Migrants sri-lankais : existe-t-il une filière organisée dans l’Océan Indien ?

Un nouveau bateau de migrants sri-lankais a accosté à La Réunion.
© Mélodie' Nourry

Au lendemain de l’arrivée d’un nouveau bateau avec sept migrants sri-lankais à bord, la préfecture de La Réunion estime "qu’une ou des filières d’immigrations irrégulières se sont organisées depuis le Sri Lanka". Plusieurs demandes d’asiles sont en cours.

LP / STD Publié le , mis à jour le

En moins d’un an, quatre bateaux de migrants sri-lankais sont arrivés à La Réunion et un cinquième a été intercepté au large de Colombo au Sri-Lanka. Peut-on parler de filière organisée aujourd’hui ? Selon la préfecture de La Réunion, c’est bien le cas. "A l’évidence, l’arrivée successive de plusieurs bateaux venus du même pays indique qu’une ou des filières d’immigrations irrégulières se sont organisées depuis le Sri Lanka avec pour objectif une immigration irrégulière en France", estime Frédéric Joram, secrétaire général de la Préfecture de La Réunion.
 

Lutter contre ces filières criminelles

Les services de la préfecture de La Réunion affirme être "extrêmement vigilants". "Nous travaillons en étroite collaboration avec les autorités sri-lankaises résolues à lutter contre ses trafics d’êtres humains, affirme Frédéric Joram, secrétaire général de la Préfecture de La Réunion. Il ne faut jamais oublier que ces filières d’immigrations irrégulières sont avant tout des filières criminelles qui exploitent de manière ignobles la misères humaines et mettent des vies en danger".
 

Des filières organisées depuis le Sri-Lanka ou ailleurs ?

Les services de l’Etat envoient un "signal de fermeté" et affirment que la lutte contre ces filières "relève de l’autorité du procureur de la République qui, s’appuyant sur les services d’enquêtes, mène les investigations nécessaires pour éradiquer ces filières, où que leurs représentants se trouvent, au Sri Lanka ou ailleurs", poursuit Frédéric Joram.​

Regardez les précisions de Sufati Toumbou Dany et Daniel Fontaine :
 

Quatre bateaux arrivés

Cette année, un premier bateau de migrants sri-lankais est arrivé à La Réunion au mois de mars avec six personnes à bord. Toutes ont demandé l’asile. L’une d’entre elles est repartie volontairement au Sri Lanka il y a quelques jours. Pour les autres, la préfecture affirme que les procédures de droit d’asile sont en cours. Au mois d’octobre, un second bateau arrive avec huit hommes à bord. Tous sont acheminés au Sri Lanka immédiatement après leur arrivée.
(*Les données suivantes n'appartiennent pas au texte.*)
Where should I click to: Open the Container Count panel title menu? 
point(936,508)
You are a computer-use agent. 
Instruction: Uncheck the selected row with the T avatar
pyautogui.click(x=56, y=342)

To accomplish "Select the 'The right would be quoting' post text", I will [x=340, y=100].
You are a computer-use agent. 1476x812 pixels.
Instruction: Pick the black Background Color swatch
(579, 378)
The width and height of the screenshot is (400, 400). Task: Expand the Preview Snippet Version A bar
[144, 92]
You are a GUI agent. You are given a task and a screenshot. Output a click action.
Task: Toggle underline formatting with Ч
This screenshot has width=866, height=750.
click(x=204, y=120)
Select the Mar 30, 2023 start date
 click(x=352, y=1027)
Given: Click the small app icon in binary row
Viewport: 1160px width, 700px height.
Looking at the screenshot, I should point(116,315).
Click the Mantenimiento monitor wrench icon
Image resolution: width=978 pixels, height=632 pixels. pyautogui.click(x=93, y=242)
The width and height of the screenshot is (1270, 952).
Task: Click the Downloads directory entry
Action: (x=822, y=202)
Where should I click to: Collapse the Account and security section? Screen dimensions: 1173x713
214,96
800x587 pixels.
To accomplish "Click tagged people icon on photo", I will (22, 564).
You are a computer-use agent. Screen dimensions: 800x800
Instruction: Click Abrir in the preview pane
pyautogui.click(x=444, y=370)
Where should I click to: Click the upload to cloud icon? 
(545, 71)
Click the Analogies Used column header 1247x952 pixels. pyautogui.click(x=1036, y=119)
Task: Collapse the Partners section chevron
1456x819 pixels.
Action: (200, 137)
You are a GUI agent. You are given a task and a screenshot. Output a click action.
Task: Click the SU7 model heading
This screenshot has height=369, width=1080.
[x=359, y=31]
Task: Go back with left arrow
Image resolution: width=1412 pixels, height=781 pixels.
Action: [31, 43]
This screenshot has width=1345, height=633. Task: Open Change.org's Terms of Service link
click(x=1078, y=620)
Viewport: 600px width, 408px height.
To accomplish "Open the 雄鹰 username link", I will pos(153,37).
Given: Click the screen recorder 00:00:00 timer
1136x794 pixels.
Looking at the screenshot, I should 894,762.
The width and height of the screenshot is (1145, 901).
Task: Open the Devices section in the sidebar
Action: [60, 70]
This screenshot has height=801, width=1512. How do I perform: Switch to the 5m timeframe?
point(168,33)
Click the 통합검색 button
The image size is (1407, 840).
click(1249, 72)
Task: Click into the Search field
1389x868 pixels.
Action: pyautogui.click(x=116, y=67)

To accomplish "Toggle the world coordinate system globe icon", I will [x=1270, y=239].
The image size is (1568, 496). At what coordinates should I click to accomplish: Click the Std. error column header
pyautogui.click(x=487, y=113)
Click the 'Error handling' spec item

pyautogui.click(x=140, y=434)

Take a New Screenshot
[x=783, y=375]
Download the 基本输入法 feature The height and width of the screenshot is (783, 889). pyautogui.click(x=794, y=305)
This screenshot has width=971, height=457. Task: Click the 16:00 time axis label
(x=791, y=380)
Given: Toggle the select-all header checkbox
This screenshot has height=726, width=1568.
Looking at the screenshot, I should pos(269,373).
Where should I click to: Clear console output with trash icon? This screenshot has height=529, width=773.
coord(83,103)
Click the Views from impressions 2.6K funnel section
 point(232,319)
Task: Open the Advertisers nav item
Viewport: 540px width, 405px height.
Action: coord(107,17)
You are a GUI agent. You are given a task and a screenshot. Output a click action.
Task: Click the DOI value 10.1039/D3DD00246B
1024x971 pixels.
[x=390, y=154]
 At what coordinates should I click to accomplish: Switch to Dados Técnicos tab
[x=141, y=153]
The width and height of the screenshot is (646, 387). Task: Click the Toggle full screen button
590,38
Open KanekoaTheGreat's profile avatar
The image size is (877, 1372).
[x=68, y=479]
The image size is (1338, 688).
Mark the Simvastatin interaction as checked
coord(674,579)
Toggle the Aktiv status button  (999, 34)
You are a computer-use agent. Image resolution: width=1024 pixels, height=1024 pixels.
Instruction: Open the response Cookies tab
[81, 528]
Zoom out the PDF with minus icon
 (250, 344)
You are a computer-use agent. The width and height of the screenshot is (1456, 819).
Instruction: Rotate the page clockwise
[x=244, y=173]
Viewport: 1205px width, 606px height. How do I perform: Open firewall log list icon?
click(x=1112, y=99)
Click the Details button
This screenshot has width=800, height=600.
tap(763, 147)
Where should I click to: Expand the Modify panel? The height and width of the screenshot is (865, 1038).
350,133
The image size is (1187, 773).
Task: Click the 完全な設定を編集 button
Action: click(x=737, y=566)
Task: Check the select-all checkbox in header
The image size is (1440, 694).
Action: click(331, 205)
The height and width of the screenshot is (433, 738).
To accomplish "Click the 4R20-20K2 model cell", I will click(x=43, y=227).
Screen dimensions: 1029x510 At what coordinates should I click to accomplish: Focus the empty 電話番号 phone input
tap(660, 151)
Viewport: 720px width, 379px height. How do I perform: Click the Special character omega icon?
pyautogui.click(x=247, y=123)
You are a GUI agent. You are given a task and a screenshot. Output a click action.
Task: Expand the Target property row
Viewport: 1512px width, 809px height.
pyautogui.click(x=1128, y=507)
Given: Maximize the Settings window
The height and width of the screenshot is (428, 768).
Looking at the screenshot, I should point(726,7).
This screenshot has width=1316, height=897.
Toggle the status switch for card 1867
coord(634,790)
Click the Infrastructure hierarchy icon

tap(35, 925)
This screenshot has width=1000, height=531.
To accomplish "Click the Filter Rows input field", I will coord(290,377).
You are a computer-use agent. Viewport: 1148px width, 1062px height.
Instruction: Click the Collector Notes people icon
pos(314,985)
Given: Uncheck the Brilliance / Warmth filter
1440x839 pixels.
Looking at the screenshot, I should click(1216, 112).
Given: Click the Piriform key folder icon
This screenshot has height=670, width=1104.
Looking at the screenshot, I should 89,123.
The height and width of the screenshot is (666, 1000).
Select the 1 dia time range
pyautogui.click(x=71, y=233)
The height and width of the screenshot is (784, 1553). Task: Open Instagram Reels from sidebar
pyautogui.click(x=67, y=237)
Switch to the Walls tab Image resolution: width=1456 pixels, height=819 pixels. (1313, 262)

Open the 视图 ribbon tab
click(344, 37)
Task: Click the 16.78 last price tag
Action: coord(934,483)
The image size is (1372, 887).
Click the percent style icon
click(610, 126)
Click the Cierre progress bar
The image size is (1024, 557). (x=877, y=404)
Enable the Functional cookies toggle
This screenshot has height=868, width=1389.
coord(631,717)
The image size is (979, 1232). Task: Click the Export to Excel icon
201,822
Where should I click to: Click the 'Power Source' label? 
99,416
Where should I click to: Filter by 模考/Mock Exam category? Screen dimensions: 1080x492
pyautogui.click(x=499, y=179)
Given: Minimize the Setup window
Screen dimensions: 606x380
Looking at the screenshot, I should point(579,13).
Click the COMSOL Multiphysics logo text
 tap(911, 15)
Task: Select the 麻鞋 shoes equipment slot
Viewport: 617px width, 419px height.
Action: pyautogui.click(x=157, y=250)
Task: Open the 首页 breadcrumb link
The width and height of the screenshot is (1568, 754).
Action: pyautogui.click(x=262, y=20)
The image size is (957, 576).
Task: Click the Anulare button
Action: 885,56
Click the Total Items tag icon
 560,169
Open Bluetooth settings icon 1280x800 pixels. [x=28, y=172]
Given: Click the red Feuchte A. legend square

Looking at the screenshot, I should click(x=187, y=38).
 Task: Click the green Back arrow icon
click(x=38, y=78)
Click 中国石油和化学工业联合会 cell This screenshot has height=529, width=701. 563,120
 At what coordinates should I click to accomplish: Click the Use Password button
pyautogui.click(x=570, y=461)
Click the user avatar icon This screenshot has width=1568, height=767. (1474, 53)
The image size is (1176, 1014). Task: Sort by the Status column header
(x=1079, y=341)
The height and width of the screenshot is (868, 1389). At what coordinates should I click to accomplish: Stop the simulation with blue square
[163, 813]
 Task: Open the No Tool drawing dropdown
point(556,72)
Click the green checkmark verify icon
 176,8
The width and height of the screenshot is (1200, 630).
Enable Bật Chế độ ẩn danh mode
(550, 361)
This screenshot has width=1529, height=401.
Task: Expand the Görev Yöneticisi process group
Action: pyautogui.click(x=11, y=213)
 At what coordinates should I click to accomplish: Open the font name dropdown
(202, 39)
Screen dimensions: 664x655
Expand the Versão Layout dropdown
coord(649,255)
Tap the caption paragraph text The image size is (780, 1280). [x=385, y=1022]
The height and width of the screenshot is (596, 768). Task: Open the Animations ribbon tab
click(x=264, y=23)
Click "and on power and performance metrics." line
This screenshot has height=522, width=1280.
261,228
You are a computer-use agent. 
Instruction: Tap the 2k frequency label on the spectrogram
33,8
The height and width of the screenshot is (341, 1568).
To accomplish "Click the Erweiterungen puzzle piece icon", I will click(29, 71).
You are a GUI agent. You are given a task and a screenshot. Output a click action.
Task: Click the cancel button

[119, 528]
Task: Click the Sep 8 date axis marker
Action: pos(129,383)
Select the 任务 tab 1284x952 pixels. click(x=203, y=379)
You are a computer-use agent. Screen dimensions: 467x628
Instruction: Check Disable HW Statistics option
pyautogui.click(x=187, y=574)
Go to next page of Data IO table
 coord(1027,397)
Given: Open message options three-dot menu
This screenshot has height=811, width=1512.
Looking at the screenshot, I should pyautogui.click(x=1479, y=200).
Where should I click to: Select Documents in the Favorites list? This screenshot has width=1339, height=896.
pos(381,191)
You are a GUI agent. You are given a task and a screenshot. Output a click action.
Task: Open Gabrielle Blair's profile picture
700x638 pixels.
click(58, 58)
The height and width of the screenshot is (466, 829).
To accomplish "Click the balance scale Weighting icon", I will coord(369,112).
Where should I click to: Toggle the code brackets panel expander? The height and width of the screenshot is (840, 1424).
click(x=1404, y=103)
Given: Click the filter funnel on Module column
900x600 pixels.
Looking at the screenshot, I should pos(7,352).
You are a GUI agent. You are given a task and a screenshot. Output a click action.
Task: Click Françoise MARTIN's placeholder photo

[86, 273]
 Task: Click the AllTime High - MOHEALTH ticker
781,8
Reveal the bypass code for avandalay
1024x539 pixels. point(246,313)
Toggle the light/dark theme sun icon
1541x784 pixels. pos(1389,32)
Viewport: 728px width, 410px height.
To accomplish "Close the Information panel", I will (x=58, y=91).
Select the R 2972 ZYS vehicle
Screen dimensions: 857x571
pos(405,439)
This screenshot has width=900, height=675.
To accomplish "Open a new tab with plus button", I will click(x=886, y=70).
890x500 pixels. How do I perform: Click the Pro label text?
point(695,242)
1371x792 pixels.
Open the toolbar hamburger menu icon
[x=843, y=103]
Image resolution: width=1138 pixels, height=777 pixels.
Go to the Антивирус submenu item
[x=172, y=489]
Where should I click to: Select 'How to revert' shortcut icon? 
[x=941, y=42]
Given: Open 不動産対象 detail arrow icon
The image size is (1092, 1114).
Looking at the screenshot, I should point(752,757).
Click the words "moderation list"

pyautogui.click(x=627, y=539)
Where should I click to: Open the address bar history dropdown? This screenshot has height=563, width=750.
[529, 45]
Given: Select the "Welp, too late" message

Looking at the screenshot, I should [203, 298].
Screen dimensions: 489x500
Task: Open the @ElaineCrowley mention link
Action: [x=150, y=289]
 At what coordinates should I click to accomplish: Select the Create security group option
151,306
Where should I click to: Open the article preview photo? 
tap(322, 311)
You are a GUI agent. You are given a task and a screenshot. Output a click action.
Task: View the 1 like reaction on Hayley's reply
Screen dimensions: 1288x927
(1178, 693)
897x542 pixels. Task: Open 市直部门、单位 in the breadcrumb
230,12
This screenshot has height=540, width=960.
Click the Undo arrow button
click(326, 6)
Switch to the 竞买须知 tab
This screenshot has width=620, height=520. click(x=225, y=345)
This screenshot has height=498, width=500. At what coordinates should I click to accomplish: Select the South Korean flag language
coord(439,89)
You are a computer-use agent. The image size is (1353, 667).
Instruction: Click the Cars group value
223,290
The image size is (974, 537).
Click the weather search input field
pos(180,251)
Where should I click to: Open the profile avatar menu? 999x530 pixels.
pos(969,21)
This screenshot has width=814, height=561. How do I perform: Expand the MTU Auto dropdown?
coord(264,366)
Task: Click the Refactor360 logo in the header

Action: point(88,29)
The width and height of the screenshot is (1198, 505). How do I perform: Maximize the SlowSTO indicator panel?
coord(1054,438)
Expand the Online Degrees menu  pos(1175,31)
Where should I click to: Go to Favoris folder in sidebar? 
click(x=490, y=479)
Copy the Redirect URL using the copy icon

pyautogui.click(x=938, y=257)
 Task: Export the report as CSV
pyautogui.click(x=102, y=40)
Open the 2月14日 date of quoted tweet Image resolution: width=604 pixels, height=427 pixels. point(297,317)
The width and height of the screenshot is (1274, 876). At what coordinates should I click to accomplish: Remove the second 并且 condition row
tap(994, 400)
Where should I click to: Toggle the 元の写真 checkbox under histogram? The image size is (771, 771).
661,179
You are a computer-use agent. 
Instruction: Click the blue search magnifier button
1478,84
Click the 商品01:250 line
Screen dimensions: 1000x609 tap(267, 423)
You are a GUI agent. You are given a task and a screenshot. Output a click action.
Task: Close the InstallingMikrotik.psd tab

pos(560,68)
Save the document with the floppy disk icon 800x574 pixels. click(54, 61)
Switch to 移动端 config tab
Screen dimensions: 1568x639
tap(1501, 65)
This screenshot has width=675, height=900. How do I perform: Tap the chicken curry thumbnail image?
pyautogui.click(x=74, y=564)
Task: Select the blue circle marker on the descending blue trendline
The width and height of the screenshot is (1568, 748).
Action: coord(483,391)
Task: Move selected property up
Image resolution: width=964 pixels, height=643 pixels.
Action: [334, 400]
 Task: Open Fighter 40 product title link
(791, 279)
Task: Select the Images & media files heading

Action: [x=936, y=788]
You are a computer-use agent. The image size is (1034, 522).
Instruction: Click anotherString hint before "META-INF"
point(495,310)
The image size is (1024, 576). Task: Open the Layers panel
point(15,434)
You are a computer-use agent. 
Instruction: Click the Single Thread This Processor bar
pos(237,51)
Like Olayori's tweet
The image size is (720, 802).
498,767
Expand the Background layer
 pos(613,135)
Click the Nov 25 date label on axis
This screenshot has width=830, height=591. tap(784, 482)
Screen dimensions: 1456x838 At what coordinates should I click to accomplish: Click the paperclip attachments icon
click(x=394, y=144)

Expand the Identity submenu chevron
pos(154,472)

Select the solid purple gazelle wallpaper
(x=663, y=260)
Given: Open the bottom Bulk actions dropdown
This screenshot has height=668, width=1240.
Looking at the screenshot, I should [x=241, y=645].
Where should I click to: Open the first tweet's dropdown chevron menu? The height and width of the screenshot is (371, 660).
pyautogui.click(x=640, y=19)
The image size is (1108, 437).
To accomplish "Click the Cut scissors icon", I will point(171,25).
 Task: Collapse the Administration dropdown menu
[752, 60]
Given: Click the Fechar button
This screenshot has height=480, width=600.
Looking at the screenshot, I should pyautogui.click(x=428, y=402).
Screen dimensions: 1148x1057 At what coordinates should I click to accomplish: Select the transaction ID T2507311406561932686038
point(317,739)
Le 14 décembre, un bateau de pêche transportant 62 personnes, dont 18 femmes et enfants, accoste au Port Est. Toutes ces personnes ont demandé l’asile et leurs procédures sont en cours. 48 dossiers ont été réceptionnés et traités, les autres le seront d’ici la fin de la semaine. Ce mercredi 26 décembre, sept hommes sont arrivés à La Réunion à bord d’un nouveau bateau. Depuis 24 heures, ils sont tous placés en zone d’attente, et font les démarches pour demander l’asile.
 

Quelle prise en charge pour les demandeurs d’asile ?

Une fois leur demande enregistrée, tous les demandeurs d’asile sont hébergés par l’Etat qui est dans l’obligation de leur proposer un logement. "Ils sont hébergés pendant la durée de l’instruction de leur demande d’asile, rappelle le secrétaire général de la Préfecture de La Réunion. Ils ont 21 jours pour formaliser leur demande et la transmettre à l’Office Français de Protection des Réfugiés Appatrides (Ofpra) qui les examinera dans les semaines qui viennent".